She has a beautifully unique name, but for reasons I couldn’t begin to explain, I called her “Petunia.” She moved in halfway through my first year of teaching with scars on her heart that I would sometimes see evidence of even if I never knew the cause. But more than any of my other third graders, she shared my sense of humor and we enjoyed playful banter during our time learning together. Her name was mentioned many times over dinner along with the other students who brought joy to my days and who made that year so special to me. At the end of the year, she wrote me a little card, in the way that third graders do sometimes, and she signed it, “Betunia,” having misunderstood my nickname for her this whole time.
She kept in touch in the years since, this beautiful flower of a child. With her easy smile and gentle heart she would stop by my classroom to say hello, share a hug and catch me up on what she was doing. Sometimes months would go by between visits, sometimes years, but I only needed to say, “Guess who stopped by today?” and my husband would know from the smile on my face that I had seen “Petunia” again.

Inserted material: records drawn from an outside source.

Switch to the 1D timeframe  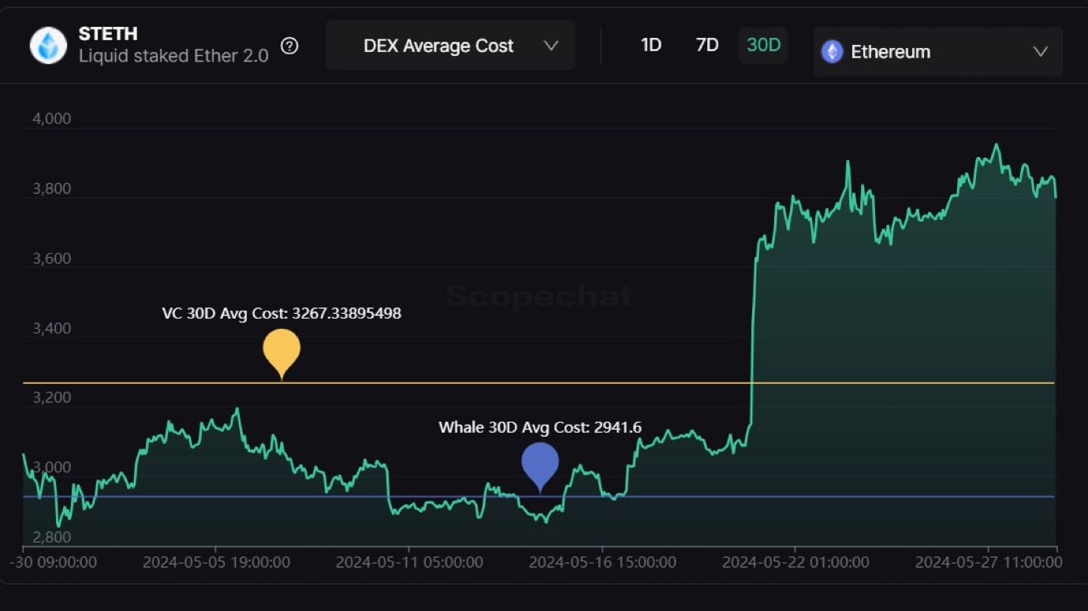tap(650, 45)
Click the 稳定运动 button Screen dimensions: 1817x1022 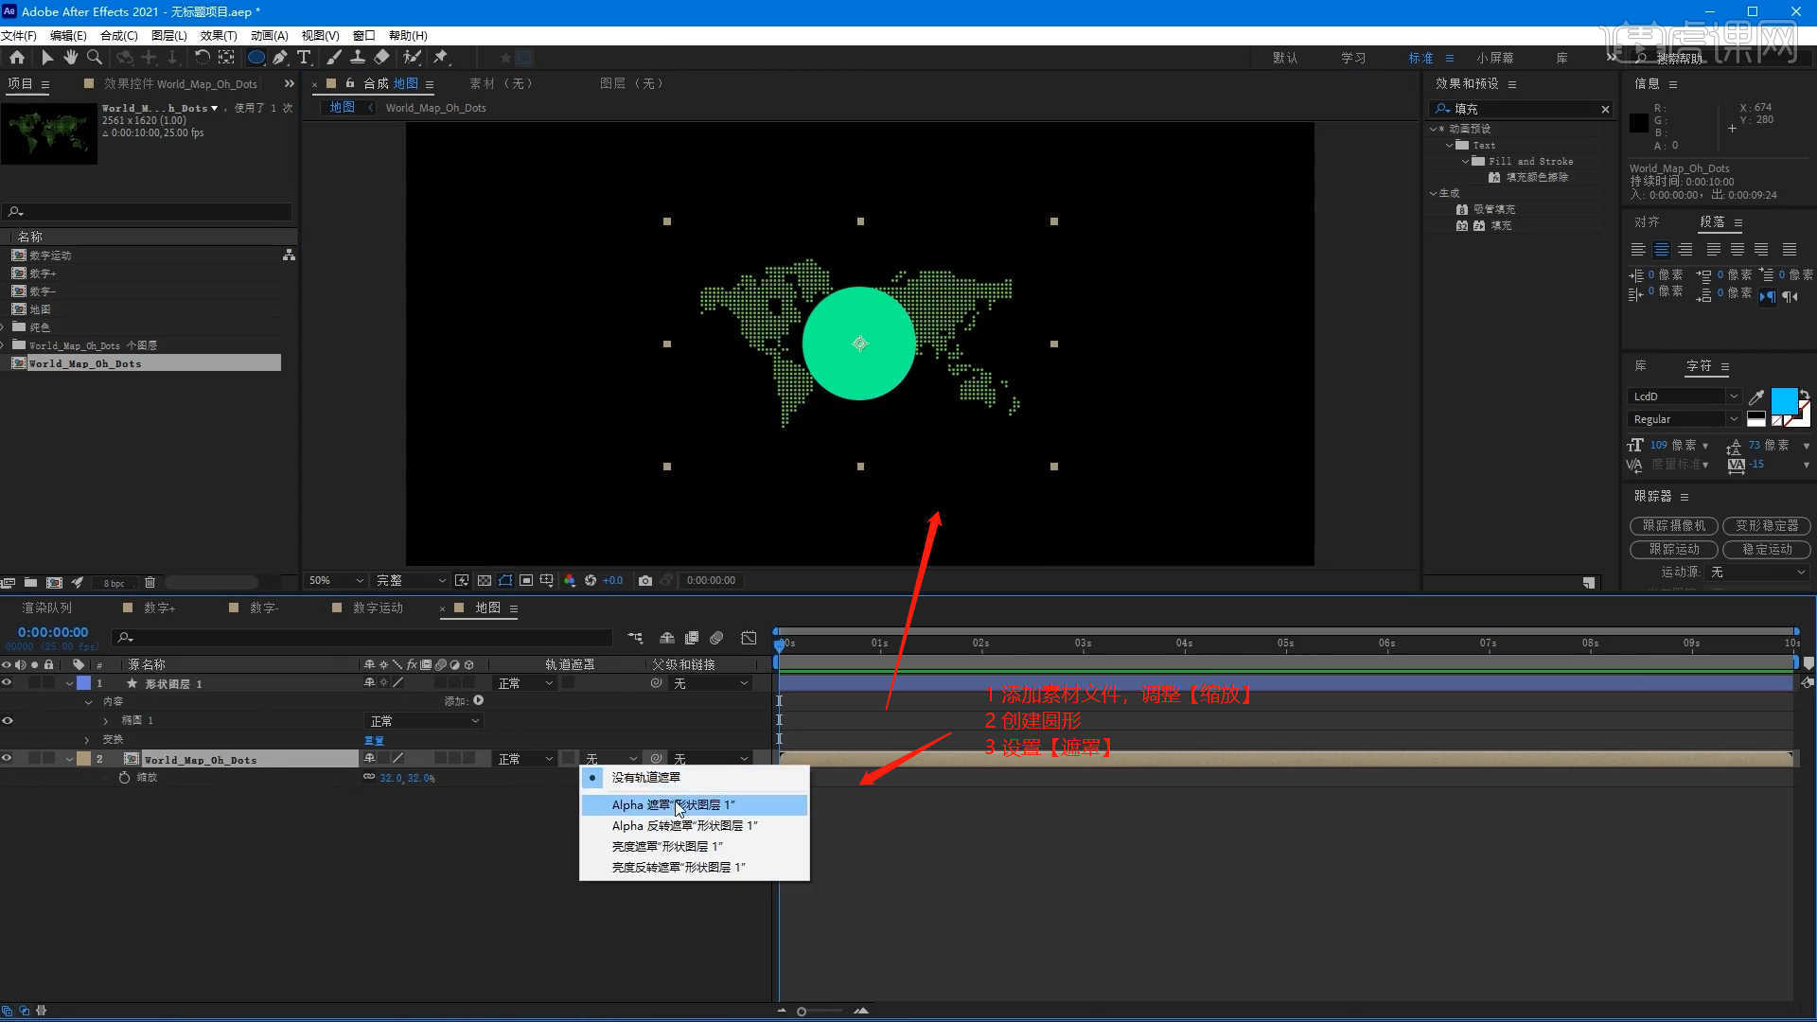[1766, 549]
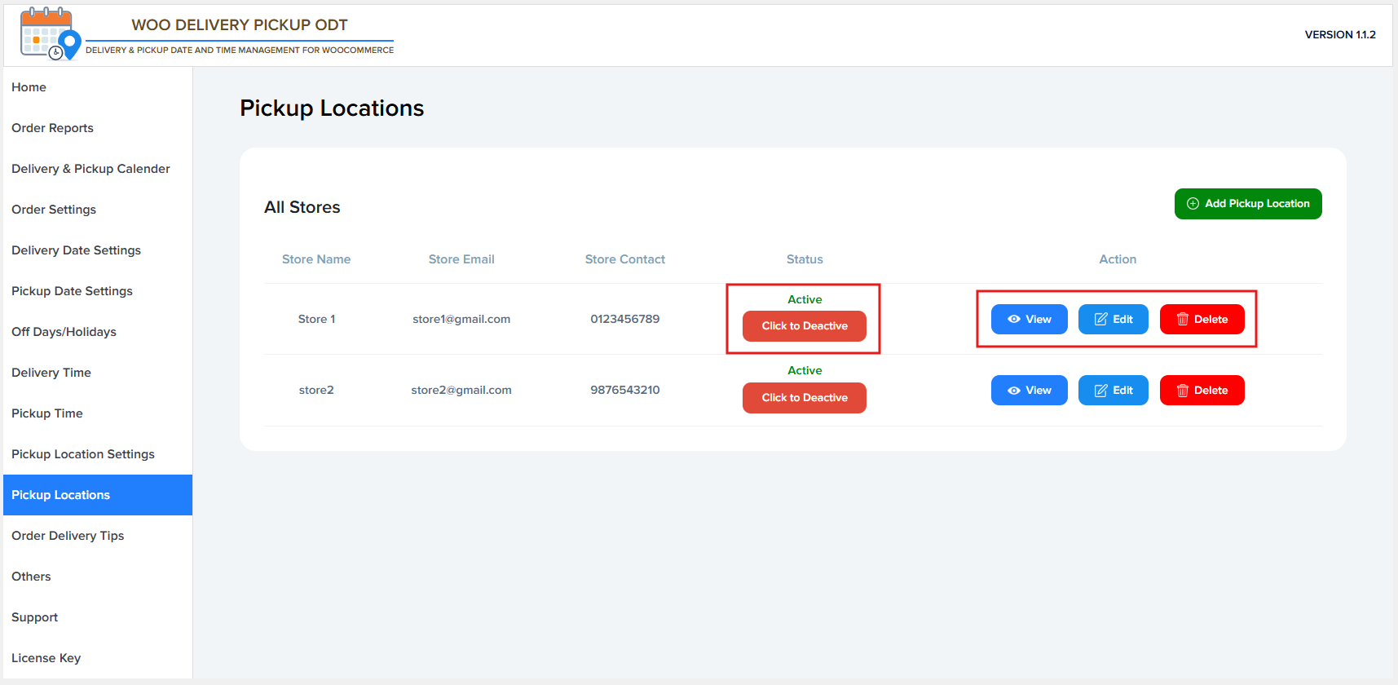The image size is (1398, 685).
Task: Open Delivery & Pickup Calender page
Action: tap(90, 169)
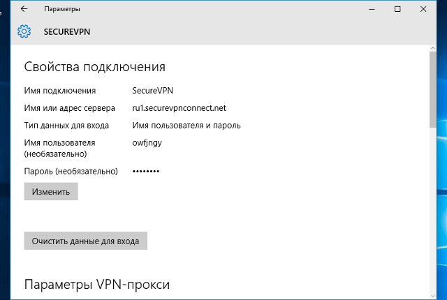Click the connection name value SecureVPN
The image size is (447, 300).
tap(152, 91)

Yesterday, she sent me another email, catching me up briefly on her life. A college senior now, majoring in a well-suited field of psychology, I have no doubt the positive impact she will have on people however she chooses to apply that degree. In her update, she shared that she had proudly bought her first car, including a picture of her beside it, and telling me that she named the car, “Betunia.”
I sobbed the entire drive home, not just for the wish that I could share that with my husband who would understand instantly what an impact this had on me, but because I’ve been searching for my “why,” searching for my purpose, searching for my reason to stay in teaching or my reason to make a change, and she just handed it to me. Again.
Maya Angelou is credited with very wisely saying, “People may forget what you say. They may forget what you do. But they will never forget how you made them feel.” As teachers, we hear this quote so often it has perhaps lost its impact. Until we turn it around and realize, it’s also how the students make us feel, too.
I don’t have to search for my “why.” I don’t have to wonder what my purpose is. Petunia is why. And every student like her. Because when we pour ourselves, exhaustively, extensively, painfully, tiringly into our students, we will, sometimes, get to see the difference all that effort made on one child’s life. And that is what keeps me teaching.